Dimanche
11 mars 1917
Texte de
R. Duret
15ème Gouffre des Granges Mathieu Cette
excursion fut organisée par la promenade botanique.
Nous étions 23. Nous nous retrouvons tous dans le
tacot traditionnel.
Nous en descendons à Busy. De là, nous allons
directement aux Granges Mathieu. M.Andlauer nous quitte aux
Comices pour descendre en bicyclette à Chenecey, afin
de visiter les grottes ; il devait venir nous retrouver
au gouffre. Tout se
passe comme il avait été prévu. On
descend Marcel le premier, puis Vaissier. Ils avaient la
tâche de lever le plan de la galerie découverte
en dernier lieu.
Ils entrent dans la galerie et vont directement au fond afin
de faire leur travail. Pendant ce temps, l'équipe du
dessus me descend. Je reste au bas de la corde pour faire
visiter ceux qui vont descendre. Ensuite arrive M.Sollaud,
qui part dans la même direction que Vaissier et
Marcel, pour rechercher des crustacés.
Puis c'est Melle Boucher qui descend. Ensuite, M.Andlauer.
Melle Boucher reste au bas du gouffre avec moi pour attendre
d'autres personnes qui vont descendre. M.Andlauer,
qui veut rentrer pour midi, pour aller plus vite s'engage
tout seul dans la seconde galerie, qui lui était
inconnue. Quelques minutes après le départ du
malheureux professeur, on entendit un éboulement dans
la galerie où étaient M.Sollaud, Marcel,
Vaissier et Andlauer. C'était le malheureux qui,
ayant pris une galerie supérieure communiquant par un
gouffre avec la galerie inférieure, était
tombé d'une trentaine de mètres. Il vint
rouler aux pieds de M.Sollaud qui se trouvait dans la
galerie inférieure. Vaissier et Marcel, qui
étaient à 30 m de Sollaud, avaient vu une
bougie au-dessus du gouffre, dans la galerie
supérieure. Ils avaient appelé, mais personne
n'avait répondu. Il était assis, les pieds
pendants dans le gouffre, et tout-à-coup il glissa
dans l'abîme. Ils appelèrent Sollaud qui leur
dit que la personne tombée était
méconnaissable, et que ce devait être
Andlauer ; il était inanimé, le
crâne fracassé ; le pouls ne battait
plus. Ils me
crièrent alors de faire descendre au plus vite Dayet,
Troucin et Drouhard, étudiants en médecine.
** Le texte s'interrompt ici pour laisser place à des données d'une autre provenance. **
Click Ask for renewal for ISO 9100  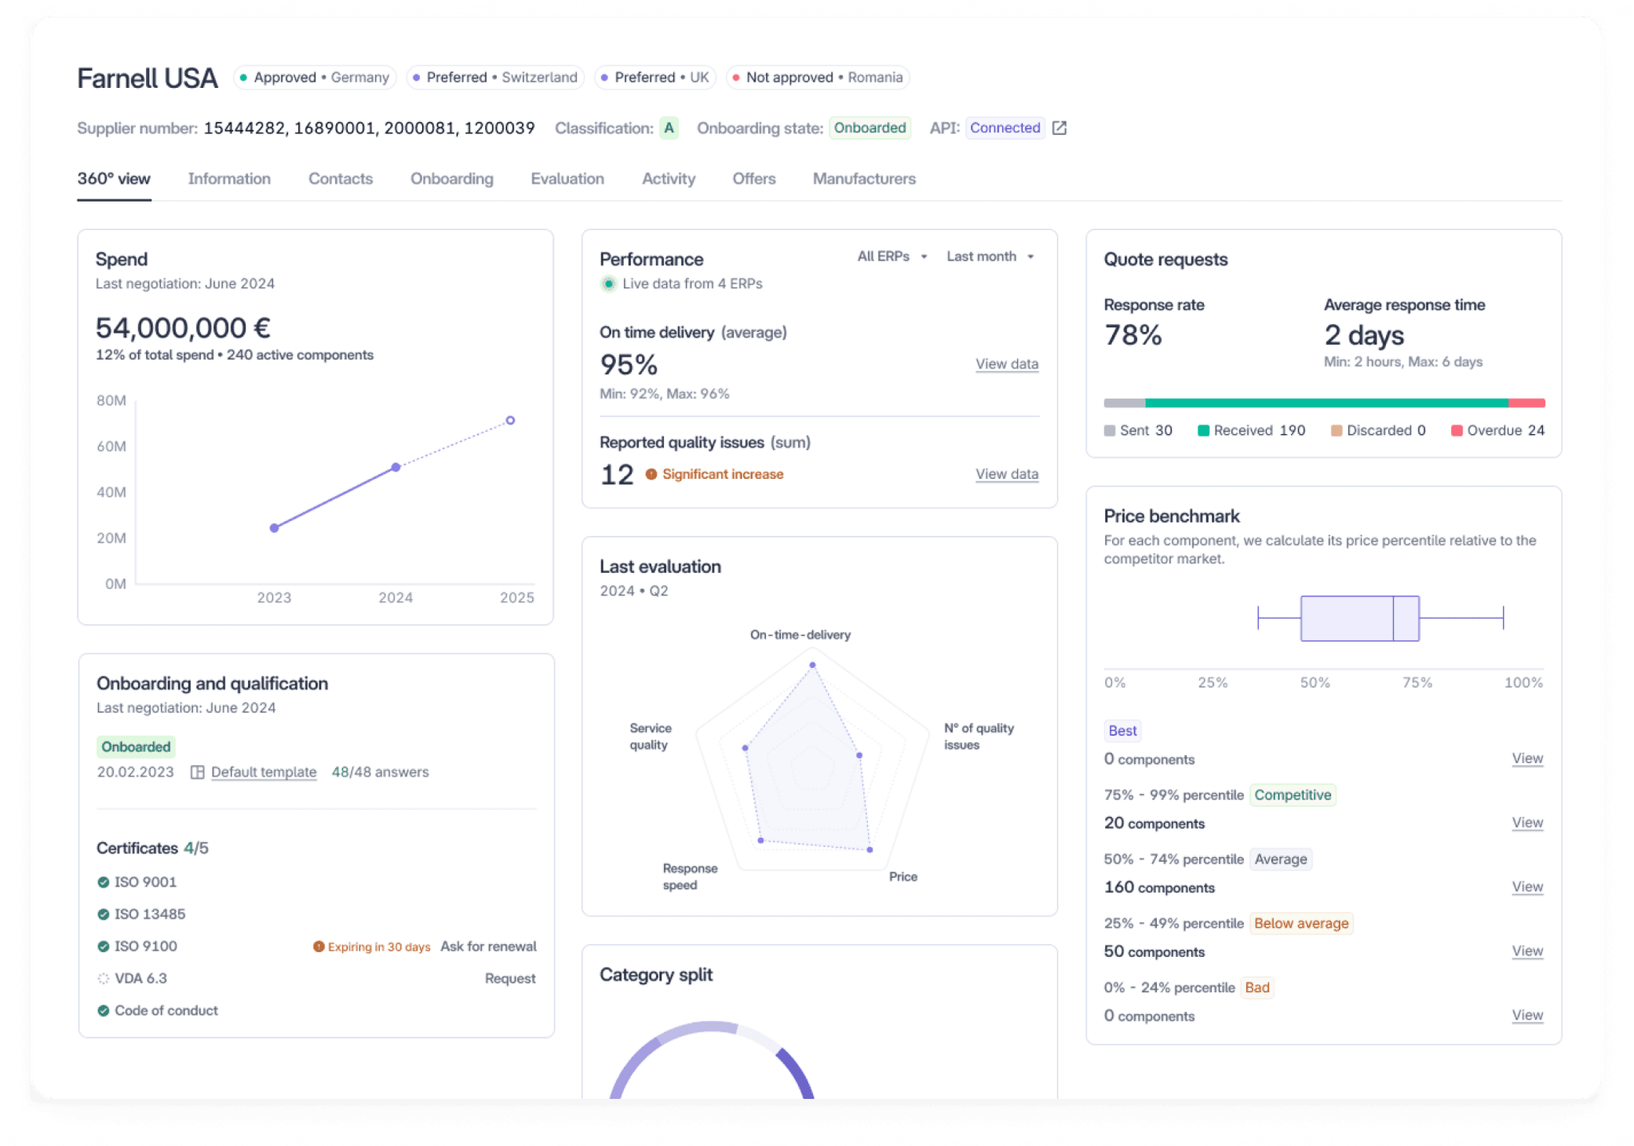488,946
Mais il n'y avait rien à faire, la mort avait
été instantanée. Je fus
aussitôt remonté pour aller prevenir à
Besançon. Fernand Vachez descendit et les jeunes
filles remontèrent. Puis ils se mirent à
l'oeuvre pour remonter le corps jusqu'au pied de la corde.
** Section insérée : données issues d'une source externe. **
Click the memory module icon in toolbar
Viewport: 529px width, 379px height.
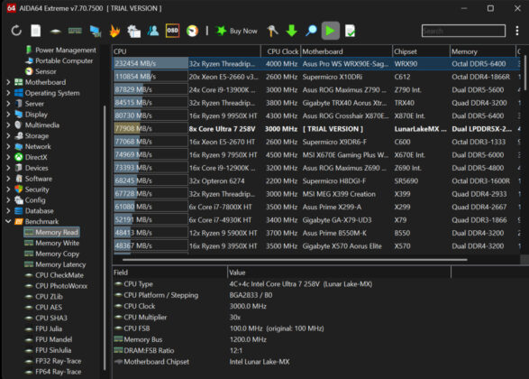point(75,31)
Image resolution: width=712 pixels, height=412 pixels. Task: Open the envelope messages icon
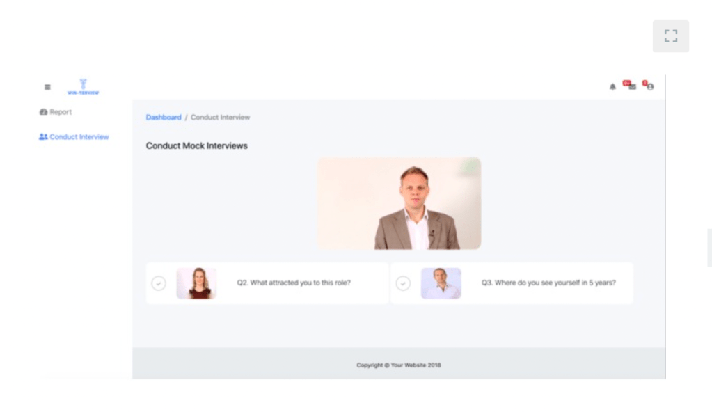632,87
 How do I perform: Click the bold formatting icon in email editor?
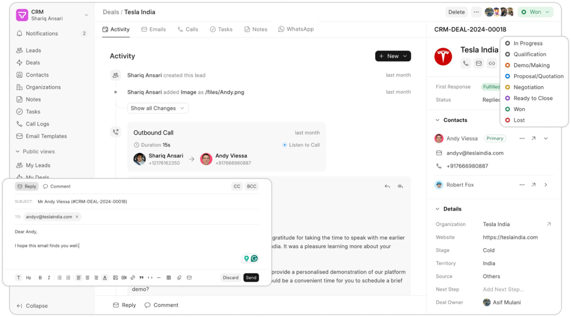pyautogui.click(x=40, y=278)
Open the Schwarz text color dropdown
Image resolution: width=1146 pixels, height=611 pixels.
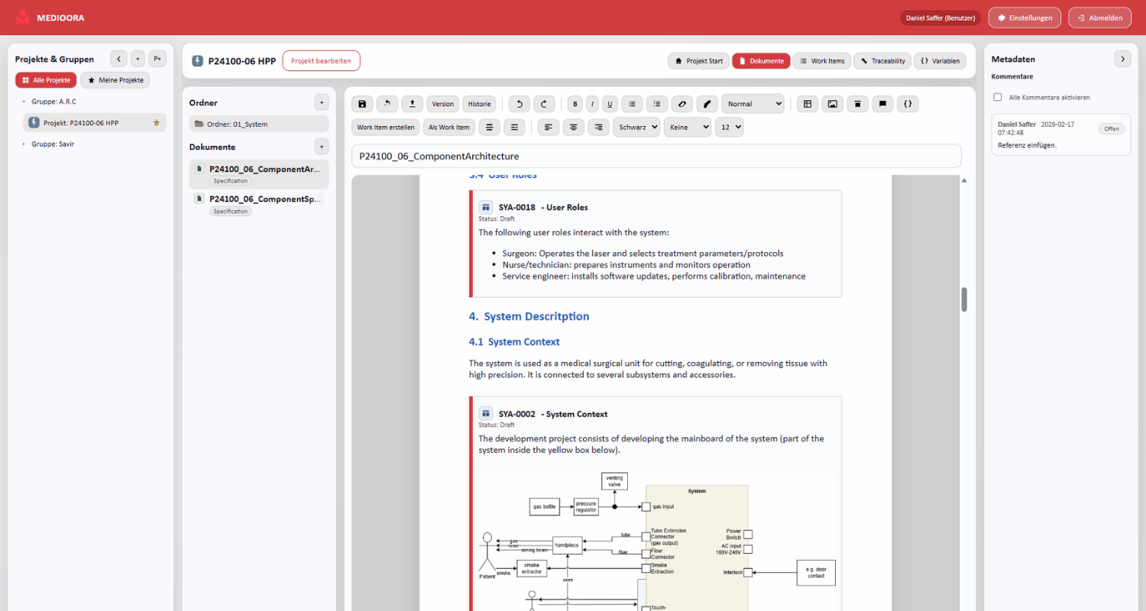point(636,127)
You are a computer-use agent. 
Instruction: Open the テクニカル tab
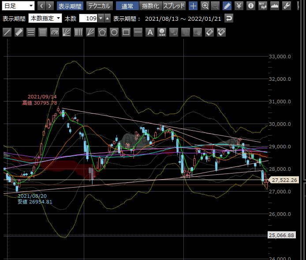(99, 6)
Ce fut une opération très pénible.
Enfin, au bout de 3 h ½ , le cadavre
était au bas du gouffre. Il fut cousu dans un drapet
lié avec un bâton pour le tenir raide. On
attacha une corde à chaque bout du bâton, puis
une autre corde servit à tenir le cadavre
écarté de la muraille. Arrivé
au-dessus, il fut placé sur l'herbe ; le
curé, prévenu par moi, l'administra. Chacun se
restaura un peu, après quoi on repartit prendre le
tacot à Busy, sauf Martinet, Troucin et Drouhard, qui
restèrent pour descendre le corps à Chenecey.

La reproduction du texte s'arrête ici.